Dengan sistem suara terbuka berdasarkan suara terbanyak, orang akan berusaha untuk meraih simpati yang salah satu caranya dengan memberikan uang atau barang untuk membuat masyarakat memilih secara langsung.
“Nah, kemudian tingkat korupsi akibat dari itu. Apabila orangnya sudah terpilih, menduduki jabatan publik, otomatis kalau biaya politik atau biaya kampanye yang dikeluarkan besar akan juga merangsang korupsi,” terang Anggota Fraksi Golkar, Hetifah Sjaifudian, di Jakarta, Rabu (18/1).
Selain itu, bentuk kompensasi atau kompetisi yang ada di dalam internal partai juga dinilai sangat merusak. Terpenting pula tidak ada efek penguatan partai politik.
Hetifah menilai, peran partai politik menjadi minimal dan lebih kepada peran daripada individu-individu caleg yang bersangkutan. Sehingga partai politik sebagai lembaga dan pilar dari demokrasi itu melemah.
“Yang kita inginkan politik diperkuat tapi juga orang-orang terpilih jangan sampai semata-mata karena akses mereka kepada dana atau popularitas,” jelas Hetifah.
Golkar ingin nanti orang-orang yang duduk di DPR ataupun menduduki jabatan-jabatan publik adalah mereka yang memiliki kompetensi dan sudah memiliki pengalaman di dalam organisasi maupun pelayanan publik.
Namun bila menggunakan sistem tertutup, sudah teridentifikasi akan ada perbaikan. Pertama, masalah demokrasi internal di dalam partai. Parpol mau tak mau harus memperbaiki proses, khususnya metoda pencalonan dan sistem rekruitmen calegnya.
“Itu harus sedemikian rupa bisa dipertanggungjawabkan, akuntabel, sehingga nanti dihindari model korupsi dalam artian korupsi politik di dalam partai. Itu yang harus dicegah dengan sistem yang lebih terbuka,” jelasnya.

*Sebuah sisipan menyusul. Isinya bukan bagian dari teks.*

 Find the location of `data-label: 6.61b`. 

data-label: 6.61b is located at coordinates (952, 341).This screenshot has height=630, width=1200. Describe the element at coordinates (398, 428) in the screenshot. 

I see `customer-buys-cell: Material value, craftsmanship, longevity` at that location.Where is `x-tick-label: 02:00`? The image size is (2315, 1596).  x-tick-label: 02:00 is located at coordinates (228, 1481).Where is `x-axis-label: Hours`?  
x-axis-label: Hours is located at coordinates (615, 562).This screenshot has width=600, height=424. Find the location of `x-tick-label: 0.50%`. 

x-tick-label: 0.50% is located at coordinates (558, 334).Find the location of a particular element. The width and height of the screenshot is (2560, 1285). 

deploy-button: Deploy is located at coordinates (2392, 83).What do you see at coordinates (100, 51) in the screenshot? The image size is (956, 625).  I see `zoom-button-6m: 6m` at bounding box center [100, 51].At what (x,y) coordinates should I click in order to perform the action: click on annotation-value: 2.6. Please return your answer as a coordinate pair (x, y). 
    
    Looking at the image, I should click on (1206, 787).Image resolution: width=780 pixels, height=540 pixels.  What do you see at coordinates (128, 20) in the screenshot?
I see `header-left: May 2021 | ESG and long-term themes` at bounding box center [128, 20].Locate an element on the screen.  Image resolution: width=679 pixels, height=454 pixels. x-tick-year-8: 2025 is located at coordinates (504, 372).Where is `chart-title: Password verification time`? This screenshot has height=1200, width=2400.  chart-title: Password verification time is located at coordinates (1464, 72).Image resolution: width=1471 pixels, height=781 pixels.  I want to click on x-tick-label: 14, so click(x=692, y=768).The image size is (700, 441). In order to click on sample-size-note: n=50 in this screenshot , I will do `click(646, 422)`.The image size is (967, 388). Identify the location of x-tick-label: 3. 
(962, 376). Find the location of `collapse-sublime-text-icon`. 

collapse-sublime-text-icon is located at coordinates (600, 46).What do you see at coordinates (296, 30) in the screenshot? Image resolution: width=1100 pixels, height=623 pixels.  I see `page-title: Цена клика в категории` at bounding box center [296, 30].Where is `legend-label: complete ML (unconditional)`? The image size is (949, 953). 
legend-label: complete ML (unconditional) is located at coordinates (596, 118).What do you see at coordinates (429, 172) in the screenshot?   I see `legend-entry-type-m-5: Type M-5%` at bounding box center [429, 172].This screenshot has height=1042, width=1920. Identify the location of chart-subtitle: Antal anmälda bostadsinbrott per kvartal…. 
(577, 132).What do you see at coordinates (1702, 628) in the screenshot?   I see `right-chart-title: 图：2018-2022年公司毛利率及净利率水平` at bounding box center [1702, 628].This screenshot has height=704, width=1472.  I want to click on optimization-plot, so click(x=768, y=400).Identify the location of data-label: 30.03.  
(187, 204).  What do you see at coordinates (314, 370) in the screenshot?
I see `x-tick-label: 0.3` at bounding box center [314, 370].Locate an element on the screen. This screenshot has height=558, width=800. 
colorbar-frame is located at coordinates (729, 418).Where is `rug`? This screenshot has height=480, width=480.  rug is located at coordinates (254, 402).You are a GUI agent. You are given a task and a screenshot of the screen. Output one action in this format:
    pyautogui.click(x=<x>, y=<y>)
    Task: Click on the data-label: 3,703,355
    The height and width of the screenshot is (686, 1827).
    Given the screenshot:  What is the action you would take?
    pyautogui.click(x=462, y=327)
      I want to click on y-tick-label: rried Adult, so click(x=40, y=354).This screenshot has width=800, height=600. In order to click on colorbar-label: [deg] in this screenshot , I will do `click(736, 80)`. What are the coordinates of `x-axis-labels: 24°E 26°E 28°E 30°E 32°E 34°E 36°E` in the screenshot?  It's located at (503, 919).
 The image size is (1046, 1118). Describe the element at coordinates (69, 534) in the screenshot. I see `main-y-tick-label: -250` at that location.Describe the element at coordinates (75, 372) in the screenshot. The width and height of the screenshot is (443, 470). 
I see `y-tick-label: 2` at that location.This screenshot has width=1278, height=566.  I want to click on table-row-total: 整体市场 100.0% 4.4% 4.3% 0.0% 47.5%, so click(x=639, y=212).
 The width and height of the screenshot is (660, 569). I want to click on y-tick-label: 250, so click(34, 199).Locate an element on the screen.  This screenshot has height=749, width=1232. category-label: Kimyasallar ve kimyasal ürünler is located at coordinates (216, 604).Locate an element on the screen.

Kedua, lanjut Anggota Komisi II DPR RI itu, apabila memakai sistem tertutup dipercaya mampu menjamin representasi. Jangan sampai, oligarki partai masih tetap menjadi faktor yang mempengaruhi proses pencalonan seseorang.
“Misalnya, dalam hal ini katakanlah representasi perempuan atau generasi muda itu tetap bisa dijaga juga,” pungkas Hetifah.